▶ TASK GOAL: Your copy should begin at the line containing "The height and width of the screenshot is (547, 640)." and end at the last line of the records below, matching each line exactly and leaving out pictures.

+++ EXERCISE INPUTS +++

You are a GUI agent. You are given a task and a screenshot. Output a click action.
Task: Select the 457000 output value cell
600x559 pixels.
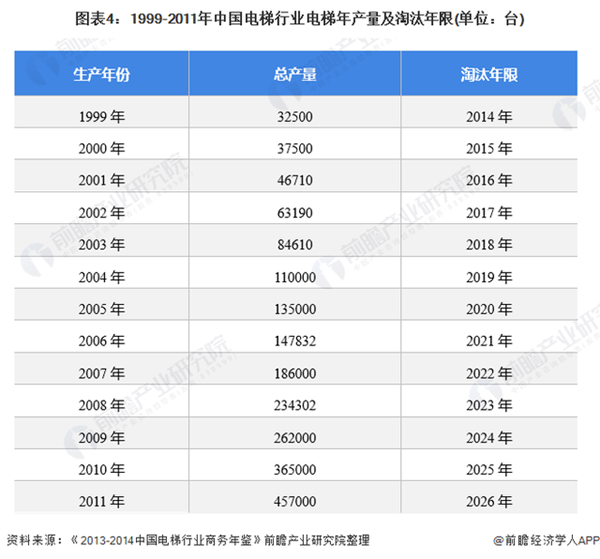click(294, 500)
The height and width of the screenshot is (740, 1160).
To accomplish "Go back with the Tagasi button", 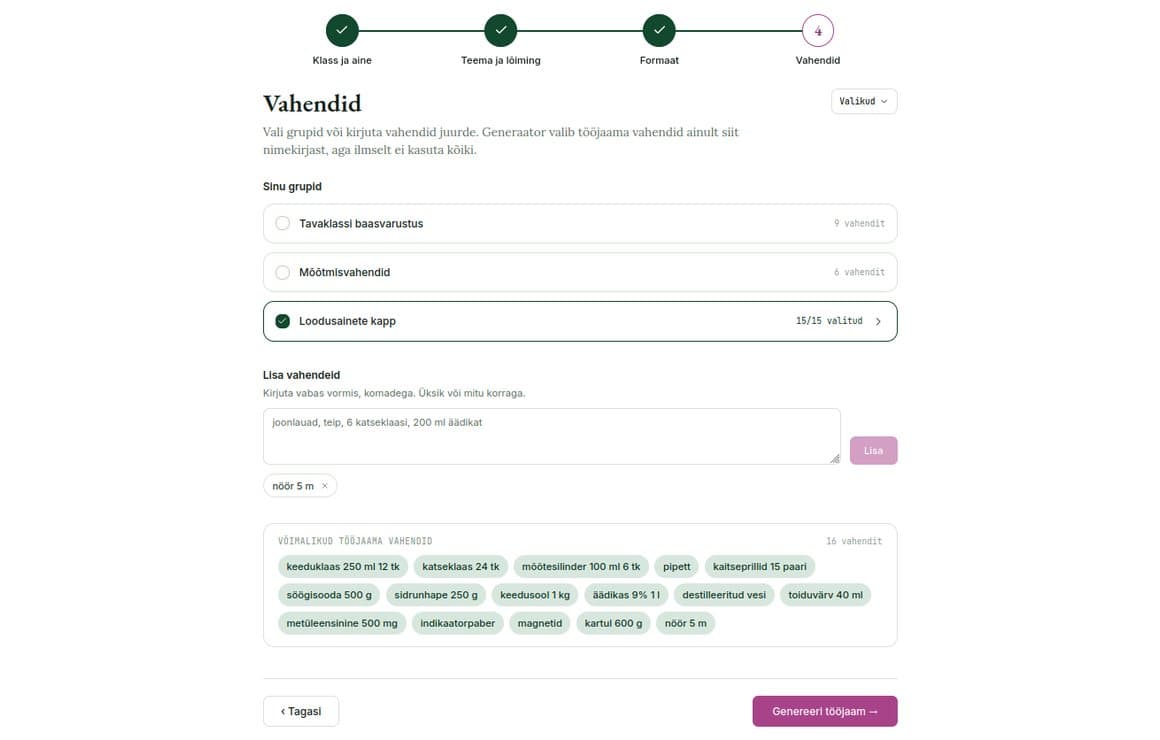I will coord(301,711).
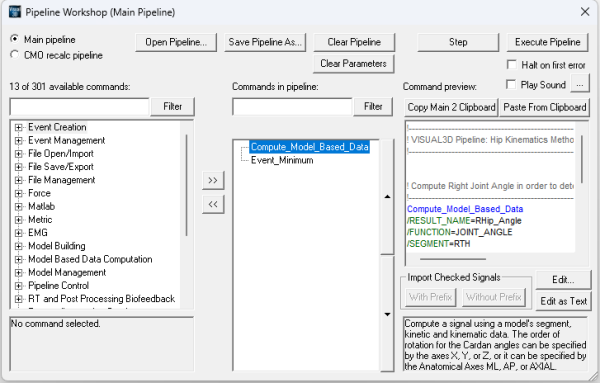Select the CMO recalc pipeline option
The height and width of the screenshot is (383, 600).
coord(15,55)
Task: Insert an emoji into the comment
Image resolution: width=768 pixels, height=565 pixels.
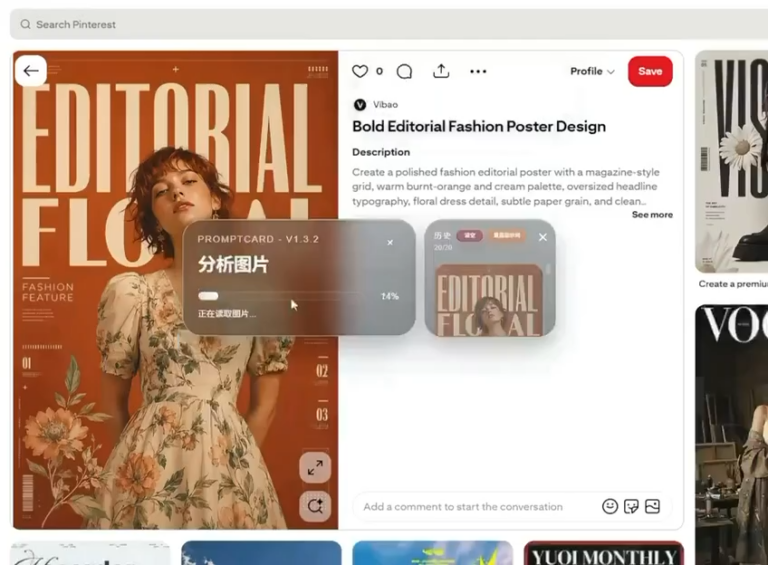Action: [x=610, y=506]

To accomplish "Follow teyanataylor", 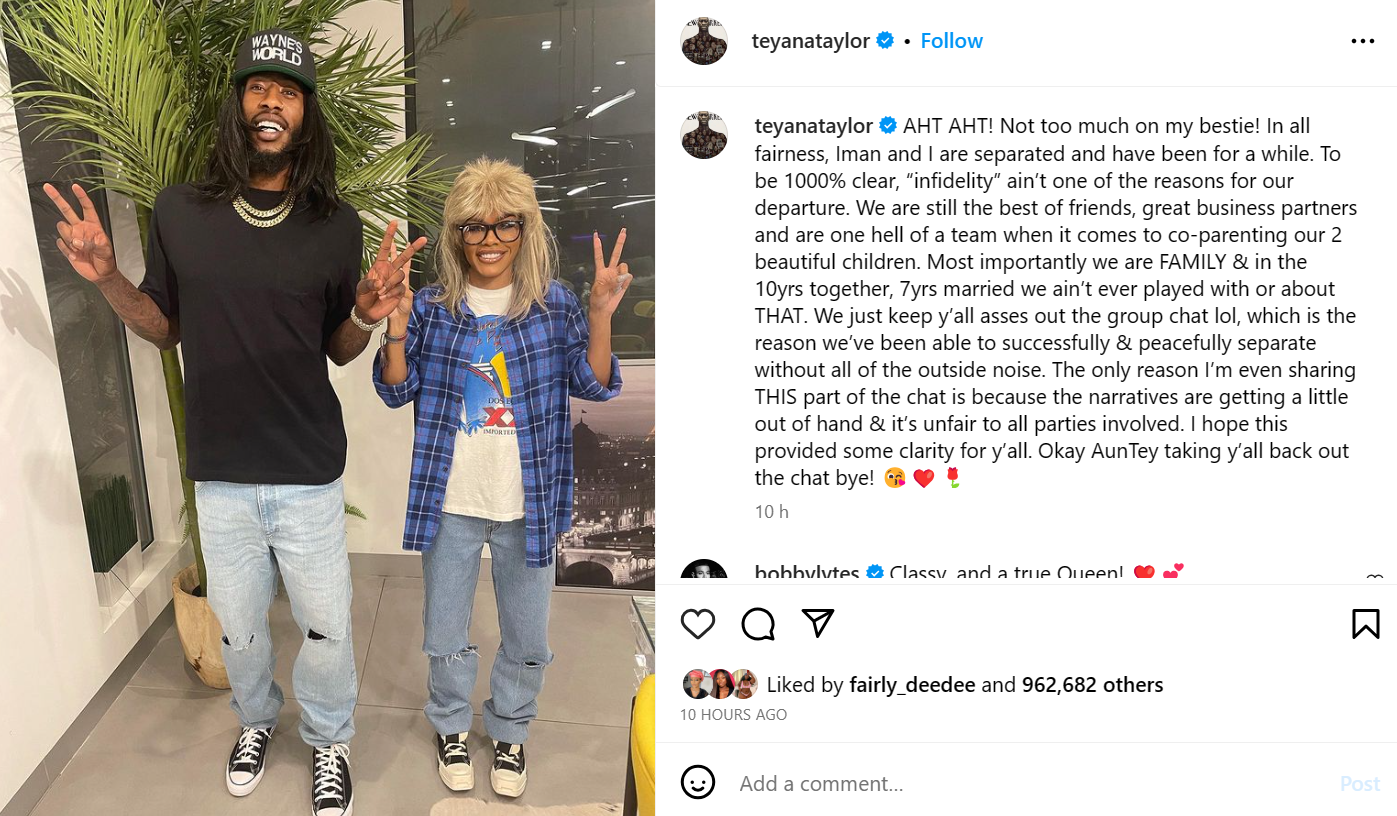I will coord(952,41).
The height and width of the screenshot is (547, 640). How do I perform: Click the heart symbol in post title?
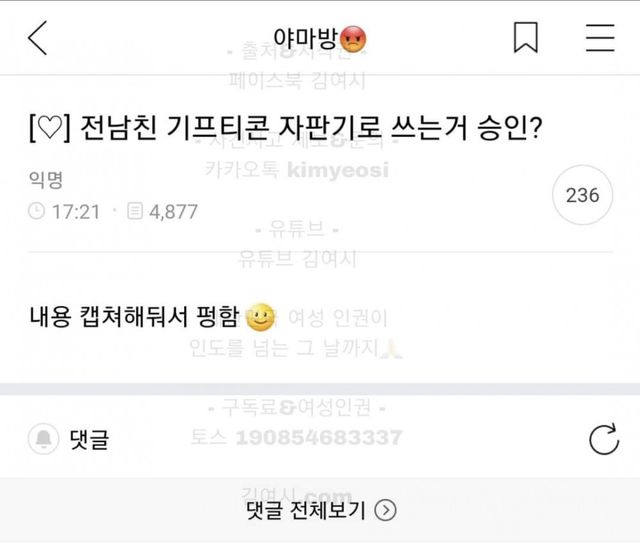(x=47, y=130)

+++

▶ TASK OUTPUT:
The height and width of the screenshot is (547, 640). How do I perform: Click the heart symbol in post title?
(x=47, y=130)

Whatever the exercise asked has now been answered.